- Performing Frogs at the Hult Center for the Performing Arts in 2015
- Artist: David Gilhooly
- Year: 1982
- Type: Sculpture
- Medium: Ceramic; concrete;
- Subject: Frogs
- Condition: "Treatment urgent" (1993)
- Location: Eugene, Oregon, United States; 44°03′09″N 123°05′35″W﻿ / ﻿44.052480°N 123.093111°W;

= Performing Frogs =

Sculpture in Eugene, Oregon, U.S.

Performing Frogs is a 1982 sculpture by David Gilhooly, in Eugene, Oregon, United States.

==Description==
David Gilhooly's Performing Frogs (1982) is a ceramic sculpture depicting frogs performing acrobatics that was originally atop six concrete pillars. Some of the frogs have birds sitting on their heads. It is installed at the Hult Center for the Performing Arts.
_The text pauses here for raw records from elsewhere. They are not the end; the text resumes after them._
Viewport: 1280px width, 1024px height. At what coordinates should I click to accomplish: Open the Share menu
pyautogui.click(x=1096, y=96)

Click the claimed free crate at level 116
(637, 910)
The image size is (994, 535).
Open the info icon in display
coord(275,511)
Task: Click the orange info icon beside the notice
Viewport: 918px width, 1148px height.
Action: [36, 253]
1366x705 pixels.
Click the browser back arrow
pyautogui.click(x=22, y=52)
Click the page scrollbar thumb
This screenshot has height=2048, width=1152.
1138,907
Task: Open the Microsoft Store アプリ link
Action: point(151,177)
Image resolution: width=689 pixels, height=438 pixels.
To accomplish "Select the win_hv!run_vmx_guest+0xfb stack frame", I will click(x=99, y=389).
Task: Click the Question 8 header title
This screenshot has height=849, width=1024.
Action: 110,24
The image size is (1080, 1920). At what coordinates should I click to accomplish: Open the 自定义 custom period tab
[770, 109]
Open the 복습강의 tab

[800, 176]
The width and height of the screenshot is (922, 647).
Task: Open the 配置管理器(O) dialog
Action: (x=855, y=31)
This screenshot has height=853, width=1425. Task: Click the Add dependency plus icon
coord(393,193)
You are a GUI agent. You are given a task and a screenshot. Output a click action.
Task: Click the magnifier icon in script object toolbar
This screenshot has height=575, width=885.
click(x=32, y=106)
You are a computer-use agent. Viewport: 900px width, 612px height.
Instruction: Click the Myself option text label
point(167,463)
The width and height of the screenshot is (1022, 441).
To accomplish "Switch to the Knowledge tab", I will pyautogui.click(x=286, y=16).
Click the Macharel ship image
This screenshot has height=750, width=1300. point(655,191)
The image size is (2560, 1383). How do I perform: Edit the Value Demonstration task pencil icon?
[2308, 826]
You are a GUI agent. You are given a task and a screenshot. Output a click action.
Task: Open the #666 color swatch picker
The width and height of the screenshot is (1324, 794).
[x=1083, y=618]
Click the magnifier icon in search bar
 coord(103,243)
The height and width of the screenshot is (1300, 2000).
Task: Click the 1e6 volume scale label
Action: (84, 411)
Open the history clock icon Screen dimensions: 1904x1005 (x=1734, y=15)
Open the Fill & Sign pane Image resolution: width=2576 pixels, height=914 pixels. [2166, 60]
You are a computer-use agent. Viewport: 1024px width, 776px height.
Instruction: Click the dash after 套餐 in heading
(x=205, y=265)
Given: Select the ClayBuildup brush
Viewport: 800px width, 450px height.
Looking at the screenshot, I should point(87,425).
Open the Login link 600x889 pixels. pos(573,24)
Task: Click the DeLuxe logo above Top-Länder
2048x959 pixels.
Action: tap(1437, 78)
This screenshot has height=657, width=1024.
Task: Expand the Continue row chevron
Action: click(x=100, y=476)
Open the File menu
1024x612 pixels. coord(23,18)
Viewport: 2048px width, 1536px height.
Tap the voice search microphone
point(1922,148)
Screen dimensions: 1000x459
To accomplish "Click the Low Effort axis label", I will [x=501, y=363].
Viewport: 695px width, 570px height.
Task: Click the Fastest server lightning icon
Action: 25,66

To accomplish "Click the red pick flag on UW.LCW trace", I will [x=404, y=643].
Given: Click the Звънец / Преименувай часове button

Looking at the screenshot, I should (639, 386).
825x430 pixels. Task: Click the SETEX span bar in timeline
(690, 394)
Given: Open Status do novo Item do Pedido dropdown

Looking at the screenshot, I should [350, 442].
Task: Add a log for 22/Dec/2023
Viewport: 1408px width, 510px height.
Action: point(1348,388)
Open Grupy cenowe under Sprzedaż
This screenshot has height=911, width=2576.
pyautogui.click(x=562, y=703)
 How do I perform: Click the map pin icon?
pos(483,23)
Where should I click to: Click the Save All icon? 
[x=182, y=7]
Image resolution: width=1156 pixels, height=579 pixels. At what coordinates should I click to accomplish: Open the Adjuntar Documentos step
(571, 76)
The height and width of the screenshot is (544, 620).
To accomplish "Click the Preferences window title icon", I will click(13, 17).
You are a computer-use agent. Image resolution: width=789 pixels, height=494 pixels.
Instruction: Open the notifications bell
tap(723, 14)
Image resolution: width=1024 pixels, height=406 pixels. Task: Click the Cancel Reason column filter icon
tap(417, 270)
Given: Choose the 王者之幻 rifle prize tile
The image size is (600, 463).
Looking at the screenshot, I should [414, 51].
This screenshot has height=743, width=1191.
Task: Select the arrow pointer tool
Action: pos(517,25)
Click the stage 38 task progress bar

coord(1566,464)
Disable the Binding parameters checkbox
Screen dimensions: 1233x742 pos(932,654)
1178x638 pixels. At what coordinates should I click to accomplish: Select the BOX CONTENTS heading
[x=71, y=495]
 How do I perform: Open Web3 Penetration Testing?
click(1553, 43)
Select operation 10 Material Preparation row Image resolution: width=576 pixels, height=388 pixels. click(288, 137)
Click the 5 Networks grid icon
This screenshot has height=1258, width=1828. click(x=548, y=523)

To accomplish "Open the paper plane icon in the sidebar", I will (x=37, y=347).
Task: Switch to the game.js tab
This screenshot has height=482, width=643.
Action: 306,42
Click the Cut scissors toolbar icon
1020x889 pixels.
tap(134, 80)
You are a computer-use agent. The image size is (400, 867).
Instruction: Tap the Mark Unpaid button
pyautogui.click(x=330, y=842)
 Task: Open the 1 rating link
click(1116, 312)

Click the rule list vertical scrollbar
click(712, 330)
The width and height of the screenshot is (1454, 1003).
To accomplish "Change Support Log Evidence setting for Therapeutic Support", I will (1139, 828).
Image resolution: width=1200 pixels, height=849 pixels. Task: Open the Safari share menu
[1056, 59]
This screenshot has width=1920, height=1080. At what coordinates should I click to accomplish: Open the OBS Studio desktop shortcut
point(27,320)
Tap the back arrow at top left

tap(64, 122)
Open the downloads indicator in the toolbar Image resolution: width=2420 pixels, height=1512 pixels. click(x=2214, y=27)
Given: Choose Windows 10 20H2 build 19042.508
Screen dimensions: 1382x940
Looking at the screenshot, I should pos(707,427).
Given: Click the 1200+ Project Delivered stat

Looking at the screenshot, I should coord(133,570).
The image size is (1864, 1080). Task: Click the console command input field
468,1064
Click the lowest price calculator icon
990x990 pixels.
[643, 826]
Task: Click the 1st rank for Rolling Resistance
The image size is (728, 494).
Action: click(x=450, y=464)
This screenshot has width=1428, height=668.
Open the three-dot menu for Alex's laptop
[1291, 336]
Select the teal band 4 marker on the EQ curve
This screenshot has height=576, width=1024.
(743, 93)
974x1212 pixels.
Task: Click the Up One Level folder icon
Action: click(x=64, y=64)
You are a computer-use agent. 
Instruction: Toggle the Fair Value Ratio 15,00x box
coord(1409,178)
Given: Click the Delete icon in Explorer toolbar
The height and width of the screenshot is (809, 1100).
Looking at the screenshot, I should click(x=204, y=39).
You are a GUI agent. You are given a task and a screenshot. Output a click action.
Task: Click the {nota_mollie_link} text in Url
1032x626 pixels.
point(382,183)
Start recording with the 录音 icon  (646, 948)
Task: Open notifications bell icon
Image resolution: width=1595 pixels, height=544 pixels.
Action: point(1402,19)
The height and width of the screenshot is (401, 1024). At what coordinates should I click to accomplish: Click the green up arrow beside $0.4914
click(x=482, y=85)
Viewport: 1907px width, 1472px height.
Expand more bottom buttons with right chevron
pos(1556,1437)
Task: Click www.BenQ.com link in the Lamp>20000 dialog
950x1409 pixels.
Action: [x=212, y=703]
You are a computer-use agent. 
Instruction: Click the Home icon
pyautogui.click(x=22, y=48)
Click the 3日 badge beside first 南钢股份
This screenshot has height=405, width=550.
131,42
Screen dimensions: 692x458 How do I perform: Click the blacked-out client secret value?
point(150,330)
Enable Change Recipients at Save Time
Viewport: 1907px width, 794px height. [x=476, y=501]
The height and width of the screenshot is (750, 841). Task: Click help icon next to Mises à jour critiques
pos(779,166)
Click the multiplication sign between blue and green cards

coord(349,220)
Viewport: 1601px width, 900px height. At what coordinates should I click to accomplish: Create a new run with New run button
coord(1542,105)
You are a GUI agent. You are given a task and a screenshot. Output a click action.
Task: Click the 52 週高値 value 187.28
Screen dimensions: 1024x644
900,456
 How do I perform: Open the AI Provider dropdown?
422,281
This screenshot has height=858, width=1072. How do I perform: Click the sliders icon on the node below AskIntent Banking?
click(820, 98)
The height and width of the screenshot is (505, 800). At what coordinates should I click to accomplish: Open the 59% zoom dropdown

A nearby plaque reads: Performing Frogs/David Gilhooly/1982. The sculpture's condition was deemed "treatment urgent" by the Smithsonian Institution's "Save Outdoor Sculpture!" program in October 1993. It is administered by the City of Eugene.

The deteriorating sculpture was later moved indoors, above one of the Hult Center's entrances.